Inside the gender-separated shower and soaking-pool areas, no garments are permitted at all. Swimsuits (which must be nylon or spandex) are reserved for the outdoor swimming pools. Even for Americans who are comfortable with a little nudity, leaving nothing between you and the eyes of your fellow patrons can be an unusual ask.
But besides license to cavort sans culottes, what exactly does your $70 get you? The goal is extreme relaxation. You have from 8 a.m. until 11 p.m.—or midnight on weekends—to play under manmade waterfalls, eat in the cafeteria, and relax in the nine different saunas. The idea is to bring the concept of a Korean jjimjilbang to the United States.
The Kim family, which owns the small chain of bathhouses that also includes locations in Chicago and Dallas, is approximating saunas that first became gathering places in Korea in the 15th century. Steaming and bathing is an all-day affair, conceptual miles from American-made day spas, where guests get a massage and then leave.

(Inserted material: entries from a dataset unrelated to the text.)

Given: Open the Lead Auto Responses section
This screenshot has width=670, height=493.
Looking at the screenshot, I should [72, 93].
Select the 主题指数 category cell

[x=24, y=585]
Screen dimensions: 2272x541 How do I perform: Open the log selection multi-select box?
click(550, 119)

As of press time, massages aren’t yet available at King Spa, but vaginal steaming (paging Gwyneth Paltrow!) and Korean body scrubs are, for additional fees ranging from $80 to upward of $100. In my case, a woman at the desk in the ladies’ locker room took my reservation for a body scrub. Twenty minutes later, we met again.

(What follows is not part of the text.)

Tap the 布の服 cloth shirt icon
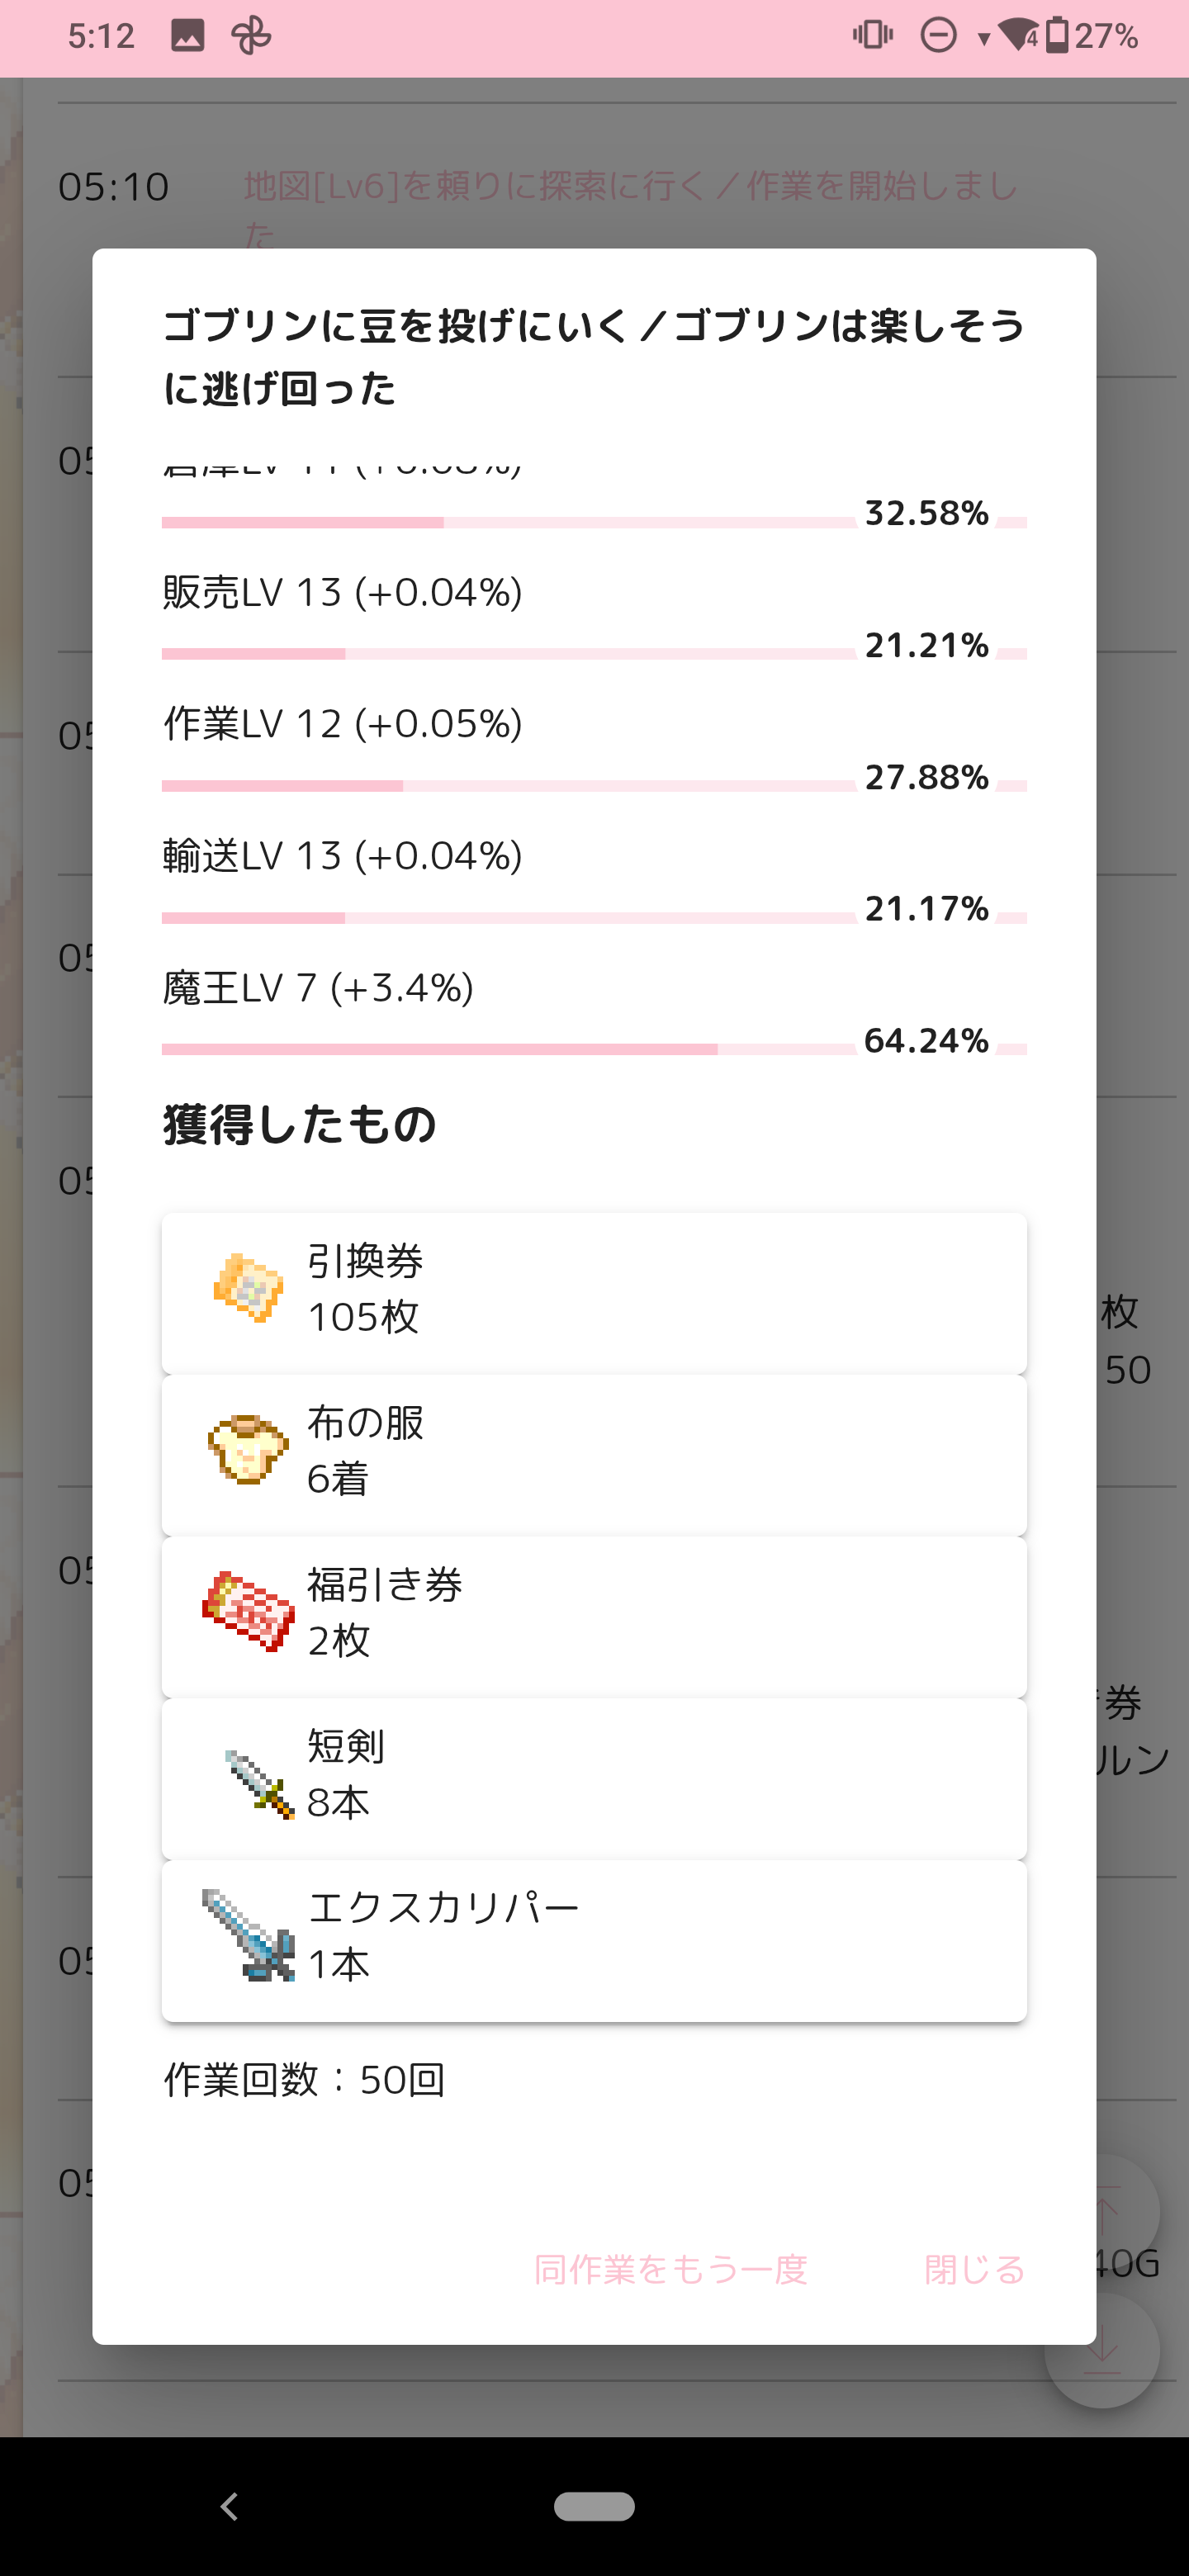1189x2576 pixels. click(x=248, y=1450)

After a compulsory shower, I was enjoying the languor of a heated pool, without a stitch of clothing on my body. She had changed into a bathing suit herself, and she led me to a table that looked suspiciously like it belonged on an autopsy TV show. She filled a receptacle the size of a small kiddie pool with warm water and poured it onto me. I felt myself tense as if I were being plunged underwater. In a way, I was.
Sporting a yellow mitten with the texture of sandpaper on one hand, she proceeded to scrub dead skin off of me for 40 minutes, alternately pouring on more water. I would be lying if I said this procedure was relaxing. I found myself thinking of the whole thing as an extended play at being a baby. My body was hers to coddle or abuse; it was up to me to decide which it really was.

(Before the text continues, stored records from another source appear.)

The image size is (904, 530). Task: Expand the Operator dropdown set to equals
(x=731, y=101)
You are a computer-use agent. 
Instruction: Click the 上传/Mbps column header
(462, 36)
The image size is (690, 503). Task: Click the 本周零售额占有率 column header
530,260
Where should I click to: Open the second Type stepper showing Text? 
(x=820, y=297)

Once complete, she led me to the shower, where I rinsed off once again before returning to the locker rooms to moisturize and put on my spa loaner clothes—a pair of shorts and a T-shirt. I explored the saunas, first heating up in the bul ga ma room, set at more than 120 degrees Fahrenheit, and then cooling down in the aptly named ice room. I tried to let a pyramid-shaped room with 23-karat gold inlay work its purifying magic before attempting to nap in the igloo-shaped rock salt sauna.
Did I leave feeling healthier? Not really, but perhaps if I made jjimjilbangs a regular part of my routine, I would. Although I never relaxed as much as I’d hoped to, I considered it a successful day at work.